Исходный текст |
Джеффри Гудвин: Я в большей части согласен с комментарием профессора. Поэтому мне хотелось бы оставить основное время на вопросы, так будет интереснее. Конечно, концепция революции — это сложная концепция. И вопрос о ее использовании в качестве аналитического инструмента остается открытым. Действительно, революция — это эквивалент фундаментальных изменений. Когда мы видим фундаментальные, глубинные изменения, мы хотим знать, почему они произошли. И мы можем назвать эти изменения революцией. Можно говорить о промышленной революции, об информационной революции, о «цветной» революции, революции сверху. Это вполне оправданно, когда мы даем определения, но возникает вопрос: что имеется в виду под «фундаментальными политическими изменениями»? Почему мы приравниваем их к революциям? Я определяю революции несколько по-другому. Мне интересны, в основном, революции народные. И революцией, с моей точки зрения, является как раз комбинация народного восстания снизу и фундаментальных изменений. Это два таких неразрывно связанных элемента. И если нет народного восстания, то, как мне кажется, мы не можем говорить о революции. Во всяком случае, я так понимаю эту концепцию. Конечно, всегда важно анализировать фундаментальные изменения. Но, когда они происходят сверху, не насильственным образом, и их локомотивом выступают элиты, у меня вызывает сомнение целесообразность разговоров о революции. Вот эти процессы в Украине, в Грузии, были ли они, действительно, революциями? Все это спорно. Мы, конечно, можем говорить о революциях в рамках нескольких подходов, можем ставить знак равенства между революциями и фундаментальными изменениями, можем обсуждать факторы и двигатели революции, но, подчеркну, что в своих исследованиях я в основном рассматриваю народные революции, восстания снизу. Возможно подход, в центре которого находится государство, сможет пролить свет на революции сверху. Возможно. Игроки в революциях элит сами являются частью государственного аппарата. Но это уже другой вопрос. Я говорил в своем докладе о великих социальных революциях. Спасибо.

Вопрос из зала: Господин Гудвин, спасибо за прекрасную лекцию. Россия пережила четыре революции, и для россиян слово «революция» — одно из самых родных и близких, на самом деле. Я лично принимал участие в революции 1991 года, в демократической революции, которая сегодня во многом растеряла свой потенциал. У меня вот какой вопрос: сегодня Россия и Соединенные Штаты конкурируют между собой за ресурсы. И руководство России считает, что США пытаются экспортировать революции в соседние с Россией государства, и, тем самым, ослабить влияние Российской Федерации и усилить свое влияние в Восточной Европе. Как Вы относитесь к идее экспорта революции? Как Вы считаете, находятся действия Соединенных Штатов Америки в рамках честной конкуренции, или нет? Спасибо.

Джеффри Гудвин: Как антиимпериалисту мне удивительно, что Соединенные Штаты преследуют свои «национальные» интересы в Центральной Европе, в Латинской Америке, по всему миру. Вопрос в том, что такое национальные интересы США, что стоит за этим понятием? Только нефть или что-то еще? Я думаю, что нет. Но это политический конфликт, а не вопрос типа «правильно-неправильно». Это долгосрочная тенденция в американской политике. И я не могу сказать, что американская политика когда-либо была справедливой. Но то же относится к политике всех великих держав, они очень эгоистичны.

Выполните задания |
(a) Пожалуйста, перепечатайте из исходного текста фрагмент, который начинается словами «Джеффри Гудвин: Как» и заканчивается словами «они очень эгоистичны.».
(b) Из каких двух элементов, согласно определению Джеффри Гудвина в исходном тексте, складывается революция?

Сохранённые записи
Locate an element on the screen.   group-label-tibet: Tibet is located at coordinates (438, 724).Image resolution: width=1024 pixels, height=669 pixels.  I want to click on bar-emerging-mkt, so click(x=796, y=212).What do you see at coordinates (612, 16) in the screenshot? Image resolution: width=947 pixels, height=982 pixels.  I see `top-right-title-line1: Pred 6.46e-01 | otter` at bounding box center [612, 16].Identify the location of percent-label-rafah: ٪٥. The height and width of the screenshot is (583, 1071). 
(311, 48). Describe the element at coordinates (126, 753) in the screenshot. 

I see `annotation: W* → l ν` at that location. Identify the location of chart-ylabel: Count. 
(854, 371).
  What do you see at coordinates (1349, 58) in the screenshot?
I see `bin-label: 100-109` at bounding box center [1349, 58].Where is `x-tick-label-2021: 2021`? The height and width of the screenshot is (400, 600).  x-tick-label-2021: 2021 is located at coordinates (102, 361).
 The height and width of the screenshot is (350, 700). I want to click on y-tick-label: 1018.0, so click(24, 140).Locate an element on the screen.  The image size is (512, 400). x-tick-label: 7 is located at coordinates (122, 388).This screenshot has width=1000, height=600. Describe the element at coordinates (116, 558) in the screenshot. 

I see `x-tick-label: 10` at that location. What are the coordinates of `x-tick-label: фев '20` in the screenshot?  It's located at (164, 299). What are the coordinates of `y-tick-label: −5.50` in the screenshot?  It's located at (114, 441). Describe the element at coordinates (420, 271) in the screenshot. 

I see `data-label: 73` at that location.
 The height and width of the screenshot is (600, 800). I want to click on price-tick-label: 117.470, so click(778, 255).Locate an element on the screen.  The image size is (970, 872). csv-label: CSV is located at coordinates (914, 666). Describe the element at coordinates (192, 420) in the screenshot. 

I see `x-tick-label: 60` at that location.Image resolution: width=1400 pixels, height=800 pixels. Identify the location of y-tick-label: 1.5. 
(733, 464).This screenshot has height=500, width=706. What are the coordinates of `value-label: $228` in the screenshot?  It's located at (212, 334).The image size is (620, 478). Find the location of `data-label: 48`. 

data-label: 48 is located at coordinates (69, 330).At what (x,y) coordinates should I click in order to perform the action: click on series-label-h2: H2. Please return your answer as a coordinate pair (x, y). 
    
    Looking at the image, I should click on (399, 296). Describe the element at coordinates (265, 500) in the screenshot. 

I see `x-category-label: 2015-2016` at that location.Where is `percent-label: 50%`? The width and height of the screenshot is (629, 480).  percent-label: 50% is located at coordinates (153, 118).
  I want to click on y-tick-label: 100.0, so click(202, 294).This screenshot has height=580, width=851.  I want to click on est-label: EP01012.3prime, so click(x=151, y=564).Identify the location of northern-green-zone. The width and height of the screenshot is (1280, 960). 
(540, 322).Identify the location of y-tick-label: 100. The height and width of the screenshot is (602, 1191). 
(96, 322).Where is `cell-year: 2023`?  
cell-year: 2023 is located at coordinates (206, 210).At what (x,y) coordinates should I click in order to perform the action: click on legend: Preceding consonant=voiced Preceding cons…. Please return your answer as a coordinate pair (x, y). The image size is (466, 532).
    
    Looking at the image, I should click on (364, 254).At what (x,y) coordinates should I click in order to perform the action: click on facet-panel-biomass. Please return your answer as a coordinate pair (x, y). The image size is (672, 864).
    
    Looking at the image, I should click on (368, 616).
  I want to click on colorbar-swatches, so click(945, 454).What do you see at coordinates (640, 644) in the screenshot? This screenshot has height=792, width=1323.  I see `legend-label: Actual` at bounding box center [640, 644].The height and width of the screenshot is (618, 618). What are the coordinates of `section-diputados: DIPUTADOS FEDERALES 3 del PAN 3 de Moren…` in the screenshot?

Ответы по заданиям |
(a)
Джеффри Гудвин: Как антиимпериалисту мне удивительно, что Соединенные Штаты преследуют свои «национальные» интересы в Центральной Европе, в Латинской Америке, по всему миру. Вопрос в том, что такое национальные интересы США, что стоит за этим понятием? Только нефть или что-то еще? Я думаю, что нет. Но это политический конфликт, а не вопрос типа «правильно-неправильно». Это долгосрочная тенденция в американской политике. И я не могу сказать, что американская политика когда-либо была справедливой. Но то же относится к политике всех великих держав, они очень эгоистичны.

(b) Из народного восстания снизу и фундаментальных изменений.